● **Work task**: Quote, exactly, the line holding "Task: Click the Verify checkmark button" and all lines after it to the end of the records below. Exclude pictures.

Data records section start

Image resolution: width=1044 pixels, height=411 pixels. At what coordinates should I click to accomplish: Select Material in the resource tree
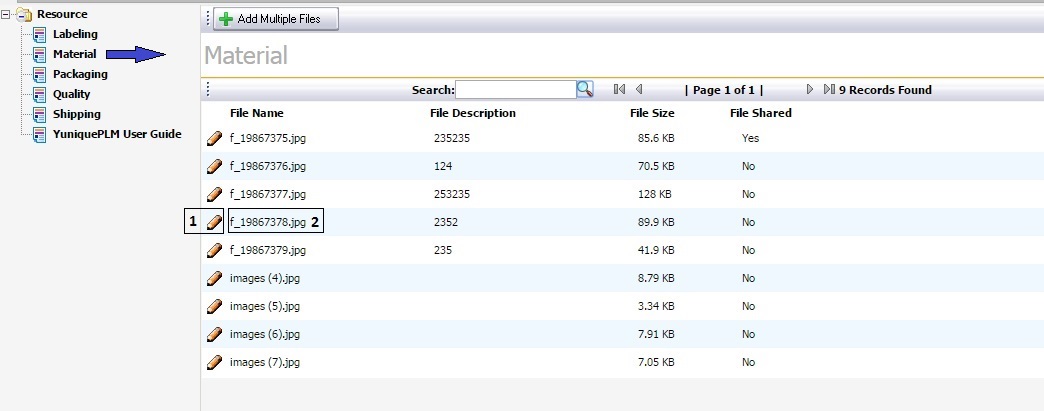pos(74,54)
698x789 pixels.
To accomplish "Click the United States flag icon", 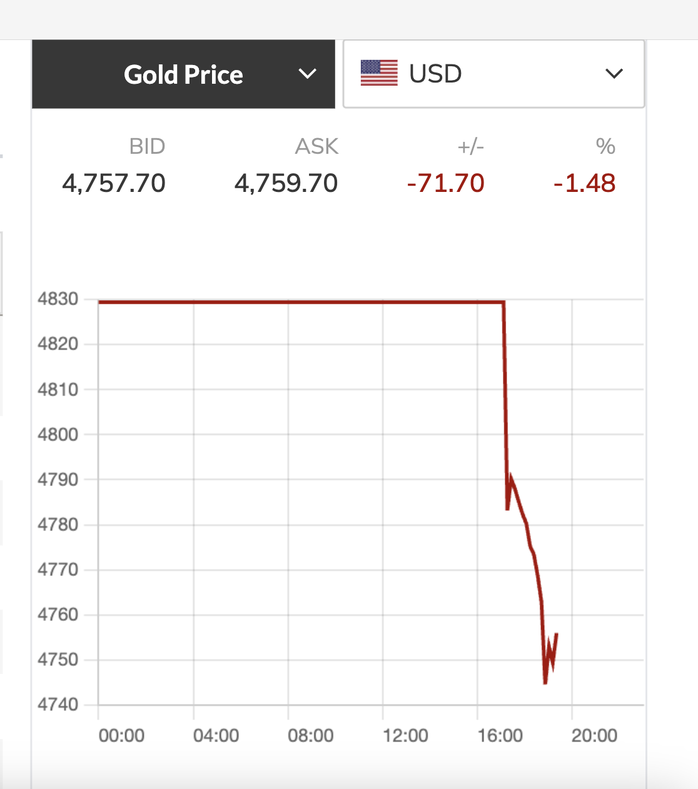I will [x=379, y=73].
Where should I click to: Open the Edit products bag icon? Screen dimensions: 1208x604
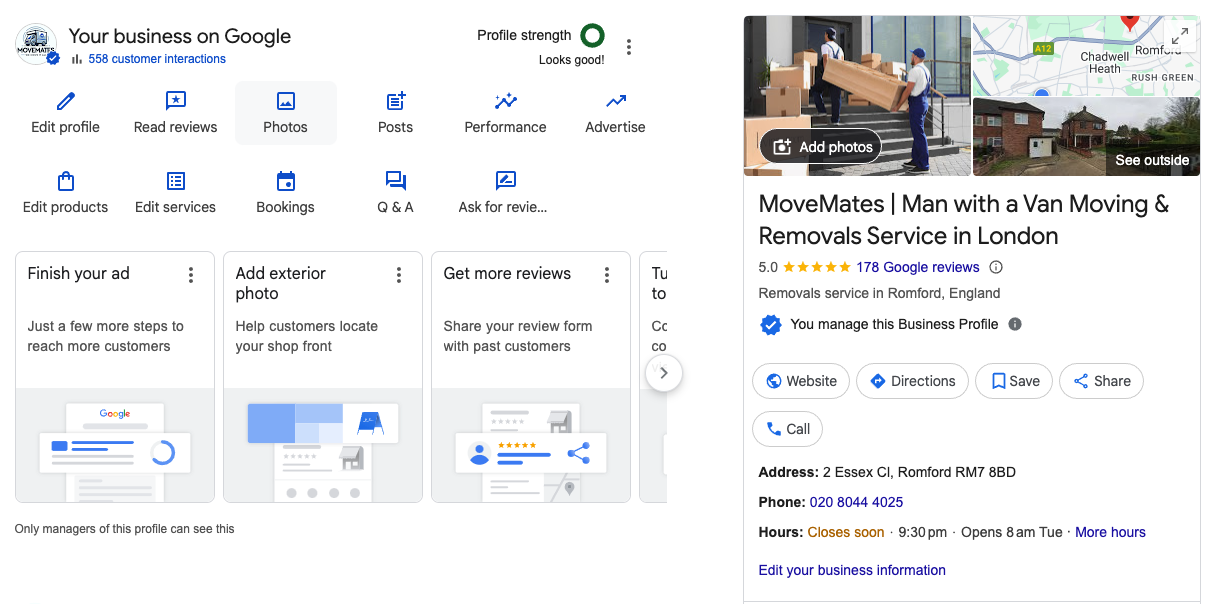[x=65, y=181]
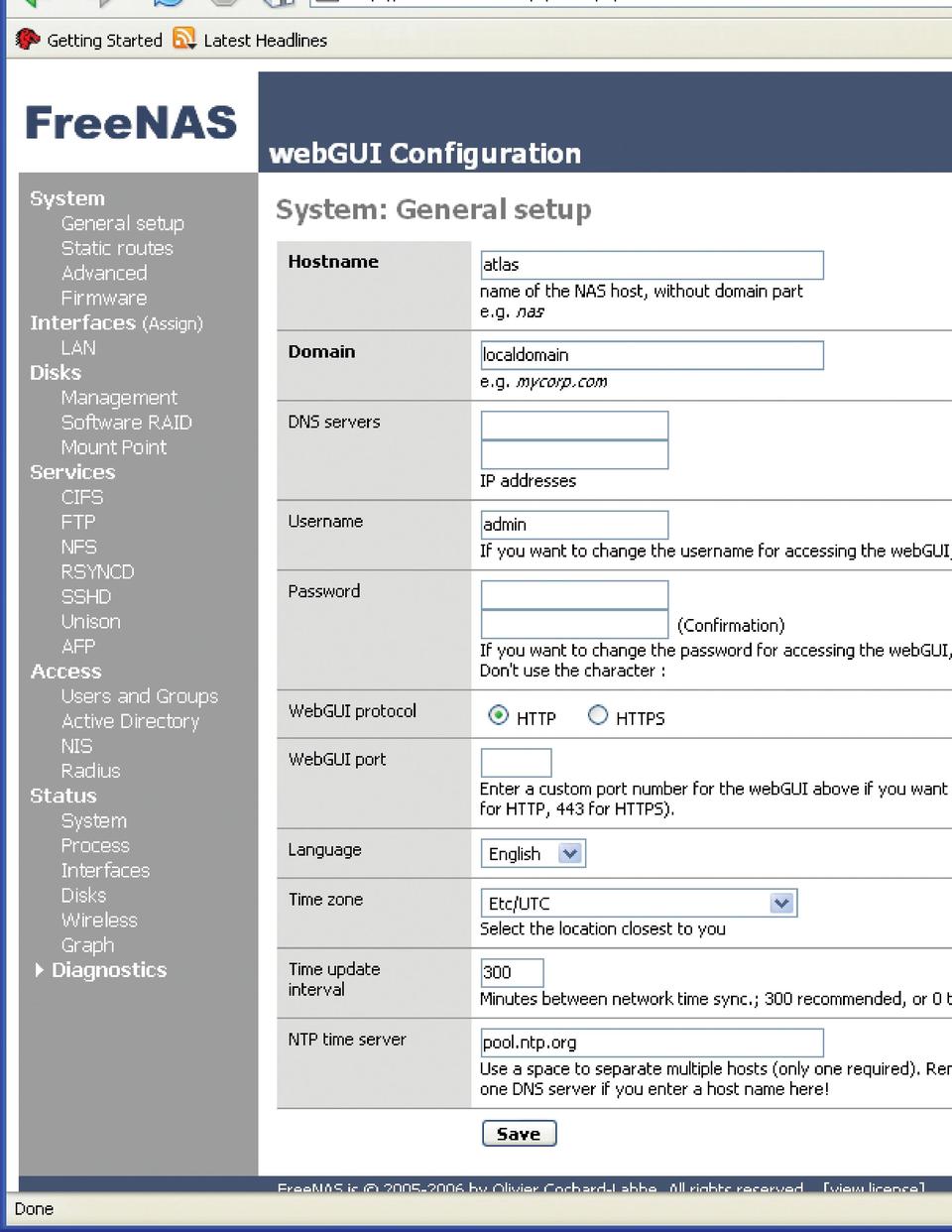The image size is (952, 1232).
Task: Click the Save button
Action: click(519, 1134)
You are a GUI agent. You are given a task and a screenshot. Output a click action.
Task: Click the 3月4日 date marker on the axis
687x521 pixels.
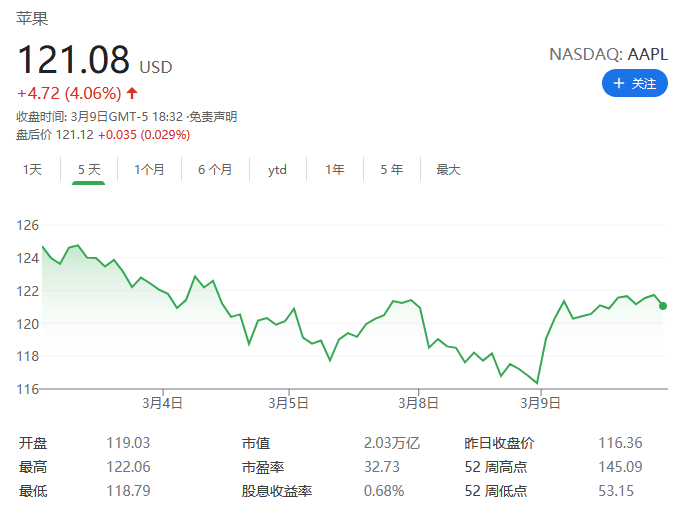(163, 403)
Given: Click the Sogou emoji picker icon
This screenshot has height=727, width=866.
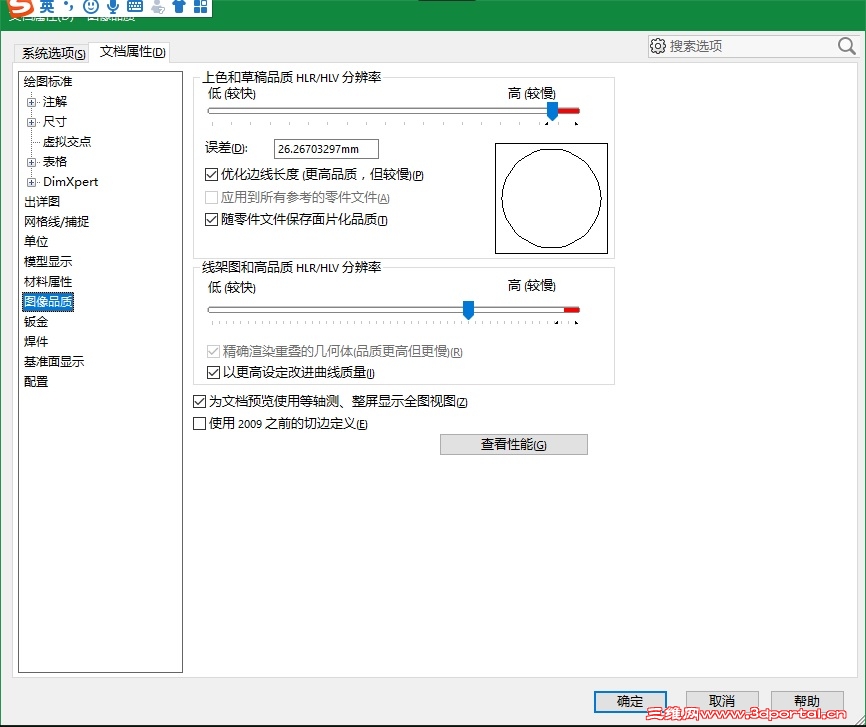Looking at the screenshot, I should coord(92,7).
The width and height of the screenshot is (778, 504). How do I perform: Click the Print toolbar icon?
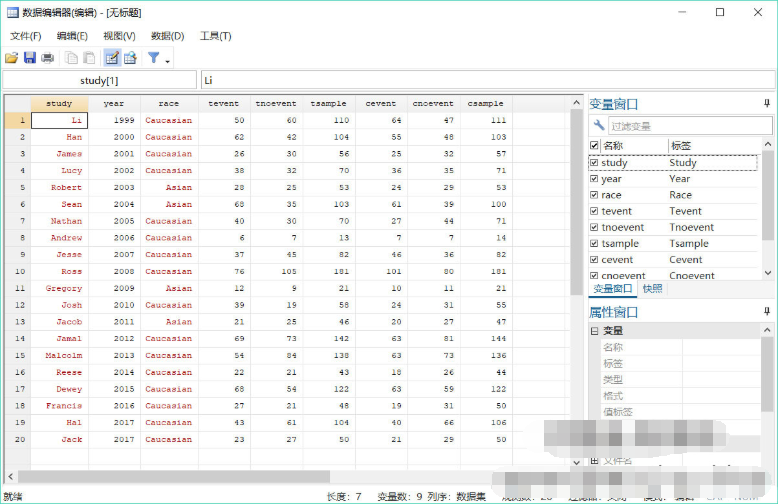[x=47, y=58]
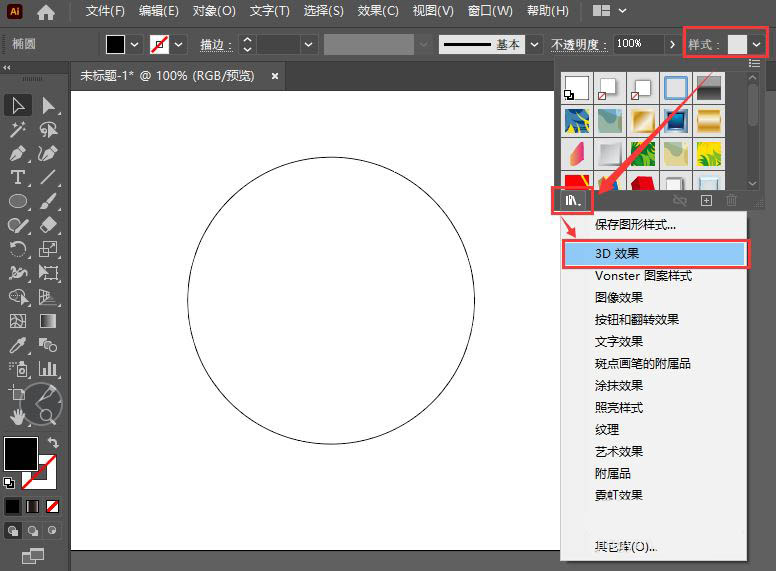The height and width of the screenshot is (571, 776).
Task: Expand opacity options arrow beside 100%
Action: pos(671,44)
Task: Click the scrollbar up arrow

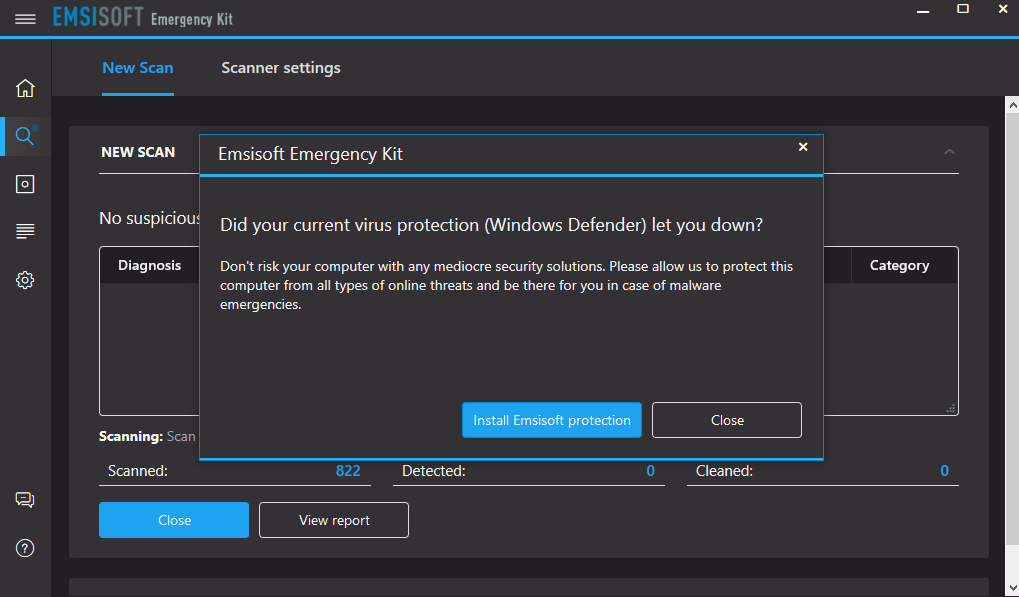Action: point(1011,104)
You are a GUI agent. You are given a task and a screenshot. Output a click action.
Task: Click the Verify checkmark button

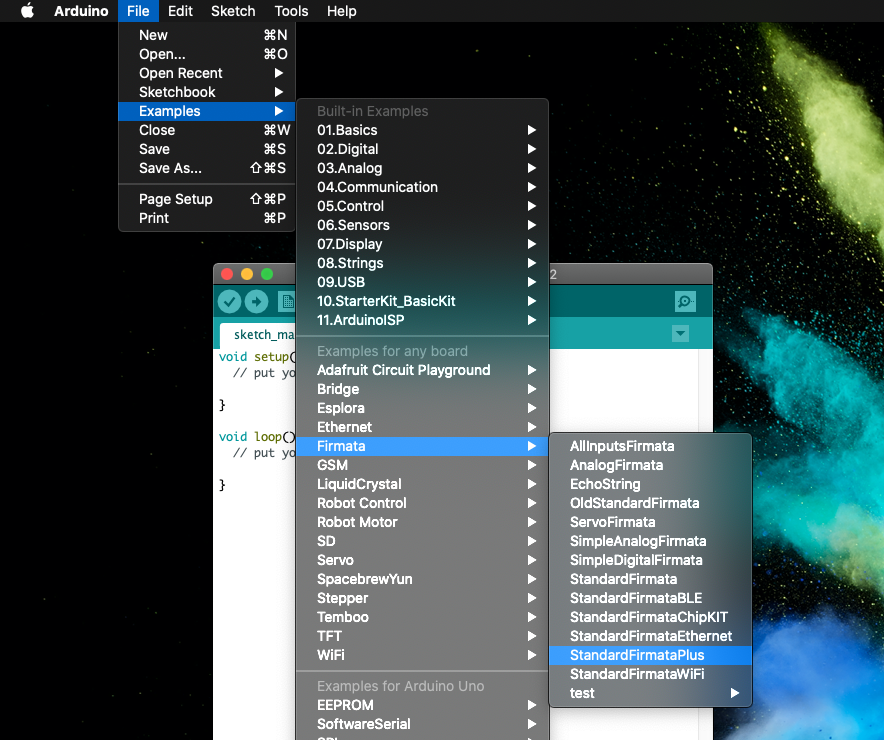tap(230, 301)
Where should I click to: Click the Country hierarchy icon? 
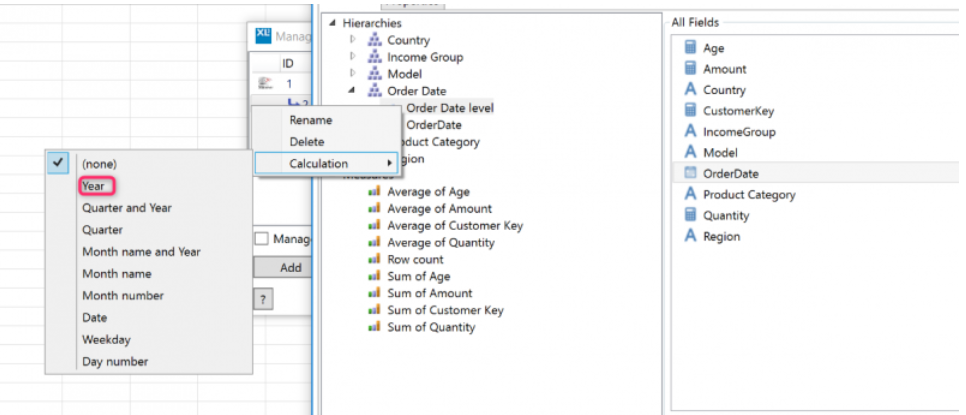(375, 40)
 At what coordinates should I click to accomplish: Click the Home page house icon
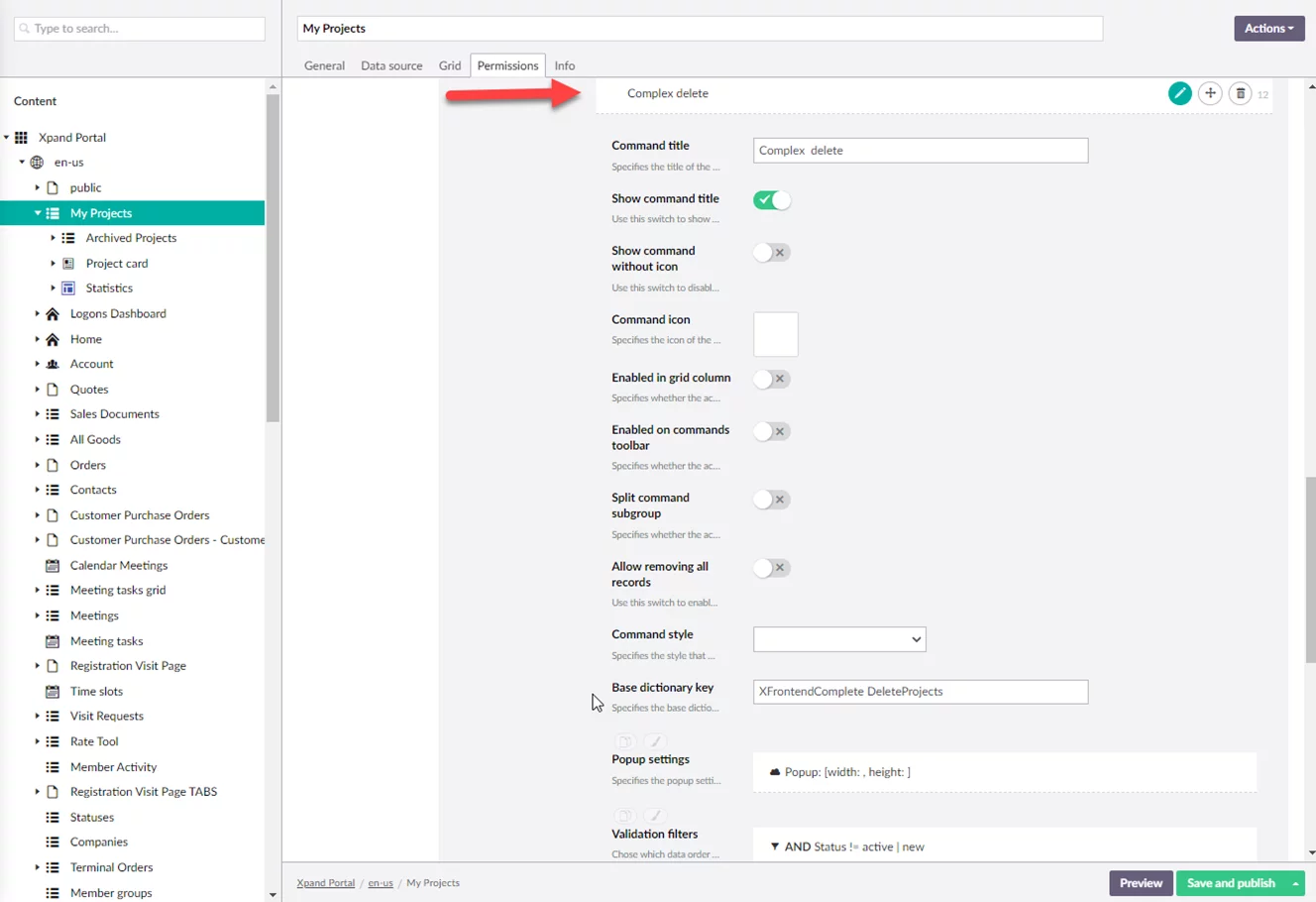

Data records section end

● **Result of this exercise**:
Task: Click the Verify checkmark button

tap(230, 301)
Where should I click to: Click the Country hierarchy icon? 
(375, 40)
 At what coordinates should I click to accomplish: Click the Home page house icon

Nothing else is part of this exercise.